You can find a (sort-of-friendly as the ship isn't shooting back) boarding action in the Shira Calpurnia novel "Crossfire". The arbites are in a small ship and have to get in first - which means matching velocity (to be boarded ship already forced to a near halt by the Navy), getting in which requires them to find an airlock, manage to OPEN the airlock, and get the sealing right to keep both your own and the other ship pressurized. 

Not as directly important to Sororitas as it was to the Arbites as their Power Armour is environmentally sealed (if they wear their bloody helmets...) and will likely let you power through the newly created wind tunnel, but air leaking out will at the very least have damage control shove a LOT of extra doors in your path.

Anyway, keep in mind that the ship may well be multiple decks each kilometers long, so you probably want to find an entrance near your goal... assuming you even know where that IS. The Captain you're looking for? He's mobile, and unless he has a very good reason to stay in one place you have a LOT of searching to do. Most of it probably through crew fighting back.

That will get rather like city fighting, but for obvious reasons neither side has much chance for reinforcements or artillery support. Or heavy weaponry, because hitting the wrong thing can cause anything from a giant explosion to a hull breach (esp. noteworthy for the boarders, as you don't know the ship as well). Flamers and melee are your friend, bolters get iffy, meltaguns are right out unless you KNOW what you're going to be using as a backstop.

It's going to get messy. On the good side, a good part of the crew probably doesn't want to fight (or, if the ship is Imperial, might well join your side - what pious citizen would fight a Sororitas?), and you'll have an edge in armor, training, and faith


----------



## Fallen (Oct 7, 2008)

Also I recommend looking for the Zones Mortalis rules from Forge World, as it can give some better insight as well, especially if you're looking to play a game.


----------



## Brother Emund (Apr 17, 2009)

Nice reply Shandathe. Thanks for the thoughts!

.:victory:

.


----------

★ ★ ★ ★ ★

**PROBLEM 1:**
Answer these questions about the forum thread on boarding actions:
(a) In which novel does the first post say a boarding action can be found?
(b) Whose Zones Mortalis rules does Fallen recommend looking for?
(c) Which weapons does the first post call "right out" unless you know what you will be using as a backstop?

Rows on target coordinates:
★ ★ ★ ★ ★

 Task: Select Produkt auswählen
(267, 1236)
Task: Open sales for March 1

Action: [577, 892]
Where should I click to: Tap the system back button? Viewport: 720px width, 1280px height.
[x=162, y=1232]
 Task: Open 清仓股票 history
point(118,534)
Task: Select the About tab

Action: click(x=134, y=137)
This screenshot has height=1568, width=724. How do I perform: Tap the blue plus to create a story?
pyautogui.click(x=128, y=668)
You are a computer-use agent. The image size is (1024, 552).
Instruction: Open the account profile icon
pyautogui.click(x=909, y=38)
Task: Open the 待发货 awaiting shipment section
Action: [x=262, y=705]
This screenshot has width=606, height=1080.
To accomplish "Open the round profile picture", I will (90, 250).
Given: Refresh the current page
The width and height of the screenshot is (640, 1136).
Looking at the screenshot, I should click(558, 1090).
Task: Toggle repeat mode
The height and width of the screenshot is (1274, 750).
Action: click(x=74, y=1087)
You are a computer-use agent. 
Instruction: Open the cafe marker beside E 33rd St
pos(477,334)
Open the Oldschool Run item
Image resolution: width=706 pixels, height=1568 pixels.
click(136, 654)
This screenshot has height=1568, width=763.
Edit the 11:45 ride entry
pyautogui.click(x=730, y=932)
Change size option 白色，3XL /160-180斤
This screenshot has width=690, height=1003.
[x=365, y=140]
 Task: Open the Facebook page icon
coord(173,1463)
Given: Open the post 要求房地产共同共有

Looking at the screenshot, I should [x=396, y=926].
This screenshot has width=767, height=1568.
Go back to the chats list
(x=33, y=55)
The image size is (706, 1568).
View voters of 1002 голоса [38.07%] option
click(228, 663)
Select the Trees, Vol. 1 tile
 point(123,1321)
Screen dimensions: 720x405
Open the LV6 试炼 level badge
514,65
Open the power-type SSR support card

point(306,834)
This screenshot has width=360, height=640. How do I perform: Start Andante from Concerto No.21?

★ ★ ★ ★ ★

**PROBLEM 2:** Rewrite only the rows from the line containing "Given: Refresh the current page" through the line containing "Action: click(x=74, y=1087)". Swap "repeat mode" for "shuffle mode" and leave everything else as it is.

**PROBLEM SOLUTION 1:**
(a) The Shira Calpurnia novel "Crossfire"
(b) Forge World's
(c) Meltaguns

**PROBLEM SOLUTION 2:**
Given: Refresh the current page
The width and height of the screenshot is (640, 1136).
Looking at the screenshot, I should click(558, 1090).
Task: Toggle shuffle mode
The height and width of the screenshot is (1274, 750).
Action: click(x=74, y=1087)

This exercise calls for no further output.